TEXT EXCERPT:
********************

The Commonwealth countries can’t move physically closer to the UK after Brexit! Australians might still find it preferable (and far more practical) to develop trade with Asian countries nearer to its time zone.
To generalise slightly, the Leave camp tends to prefer immigration from Australia, New Zealand and Canada rather than Poland and Romania. But I guess the numbers from these countries would be relatively small.
And they could accept immigration of skilled workers or the wealthy from the rest of the Commonwealth, or from anywhere for that matter. But this is not a change from the current status.
Perhaps the most positive impact is that ambitious Britons are more likely to emigrate to Commonwealth countries than the EU, for international experience.
It would be good to get other views on this!
In the short-term, Brexit would lead to turmoil in the UK and global financial markets. In the worst-case scenario it may precipitate another financial crisis.
With a debt mountain piling up in China even as growth slows, and the developed world struggling to generate growth despite record-low interest rates, the global economy is fragile. Last week, the US Federal Reserve cited the uncertainty around Brexit as one reason for leaving interest rates unchanged.
The effect will be most keenly felt in the foreign exchange market. The trade-weighted-index for the British pound has depreciated by 6.5% this year, and currently appears to be moving in step with Brexit polling. US investor George Soros, who famously “broke” the Bank of England during the 1992 European Exchange Rate Mechanism “Black Wednesday” crisis, suggests Brexit would cause a Sterling devaluation of at least 15%.
Consequences for Australia
As they are closely linked, turmoil on offshore markets will likely have a large impact on Australian markets. Australian stock markets and the Australian dollar tend to decline sharply as uncertainty increases and investors adopt a “risk-off” mentality. Bond yields will also head even lower as investors engage in a “flight to quality”.

********************

Saved entries:
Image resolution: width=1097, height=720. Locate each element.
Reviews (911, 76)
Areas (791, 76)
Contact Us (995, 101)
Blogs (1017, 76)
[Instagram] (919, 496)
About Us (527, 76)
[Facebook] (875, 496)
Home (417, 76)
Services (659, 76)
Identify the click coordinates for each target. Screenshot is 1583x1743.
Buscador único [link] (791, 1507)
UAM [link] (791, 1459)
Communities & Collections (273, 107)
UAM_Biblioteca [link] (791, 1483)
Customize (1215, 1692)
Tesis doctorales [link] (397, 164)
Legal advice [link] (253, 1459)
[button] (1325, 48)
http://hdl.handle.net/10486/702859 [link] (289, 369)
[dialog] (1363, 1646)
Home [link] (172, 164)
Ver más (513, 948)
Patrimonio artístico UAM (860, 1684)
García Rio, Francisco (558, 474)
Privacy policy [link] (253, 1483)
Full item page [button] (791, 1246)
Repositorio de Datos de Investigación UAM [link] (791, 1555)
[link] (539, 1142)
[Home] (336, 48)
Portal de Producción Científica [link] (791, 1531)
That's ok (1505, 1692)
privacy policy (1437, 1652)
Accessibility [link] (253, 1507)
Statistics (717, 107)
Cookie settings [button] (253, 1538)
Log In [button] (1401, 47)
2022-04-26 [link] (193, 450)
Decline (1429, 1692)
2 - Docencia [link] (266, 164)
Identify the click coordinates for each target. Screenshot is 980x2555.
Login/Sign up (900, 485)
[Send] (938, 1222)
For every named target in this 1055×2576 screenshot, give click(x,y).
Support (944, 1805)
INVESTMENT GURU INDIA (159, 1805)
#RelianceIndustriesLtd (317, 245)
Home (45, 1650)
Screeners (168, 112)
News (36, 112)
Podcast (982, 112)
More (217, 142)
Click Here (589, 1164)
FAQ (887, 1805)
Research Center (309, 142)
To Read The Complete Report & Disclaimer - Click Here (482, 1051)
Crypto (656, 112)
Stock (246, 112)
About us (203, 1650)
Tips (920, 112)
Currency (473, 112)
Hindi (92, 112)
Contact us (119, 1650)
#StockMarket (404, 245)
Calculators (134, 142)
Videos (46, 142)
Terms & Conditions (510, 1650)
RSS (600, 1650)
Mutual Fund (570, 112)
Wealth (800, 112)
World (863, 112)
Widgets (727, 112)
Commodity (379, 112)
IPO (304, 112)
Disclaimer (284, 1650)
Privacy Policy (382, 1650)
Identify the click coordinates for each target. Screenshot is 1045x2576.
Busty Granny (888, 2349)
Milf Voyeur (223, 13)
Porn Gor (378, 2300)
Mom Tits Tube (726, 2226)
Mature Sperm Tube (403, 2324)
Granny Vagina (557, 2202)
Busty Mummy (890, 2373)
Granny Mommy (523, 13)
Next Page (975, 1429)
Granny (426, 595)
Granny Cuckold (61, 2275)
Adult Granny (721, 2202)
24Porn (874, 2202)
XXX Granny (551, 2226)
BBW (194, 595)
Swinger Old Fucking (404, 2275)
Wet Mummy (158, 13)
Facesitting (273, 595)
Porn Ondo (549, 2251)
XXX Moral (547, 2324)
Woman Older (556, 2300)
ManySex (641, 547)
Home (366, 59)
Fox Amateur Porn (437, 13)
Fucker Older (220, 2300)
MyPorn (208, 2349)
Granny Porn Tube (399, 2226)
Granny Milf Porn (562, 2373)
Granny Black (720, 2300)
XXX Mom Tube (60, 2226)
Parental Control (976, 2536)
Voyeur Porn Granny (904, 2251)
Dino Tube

********************

YOUR GOAL: Continue the piece on Brexit's effects, picking up right after its final sentence.

ANSWER AREA:
If financial markets seize up, as they did in 2008, then the big Australian banks will find it difficult to secure the vast amounts of offshore funding that they require – share prices will fall sharply and government guarantees will be called for again. The one bright spot could be the stock price of gold mining firms if gold surges as a result of its “safe haven” status as it did in 2008.
A fall in the pound would have negative consequences for the many Australians (such as myself) who have pensions and other assets in the UK. And the spending power of British tourists (last year more than 700,000 of them arrived in Australia) would be lowered.
In the longer term, it is likely that a shaky global economy will severely impact Australia’s trade. Exports have been a key driver of recent GDP growth and so this could have severe ramifications for employment and economic growth. Recall that commodity prices sank quickly in 2008, and also that the UK is still Australia’s 7th largest trade partner.
As with the majority of governments, the lack of desire in promoting structural change, means that Australia’s fiscal position provides little comfort in the ability to stimulate growth. A repeat of 2008-09 when Australia avoided recession is unlikely to be avoided.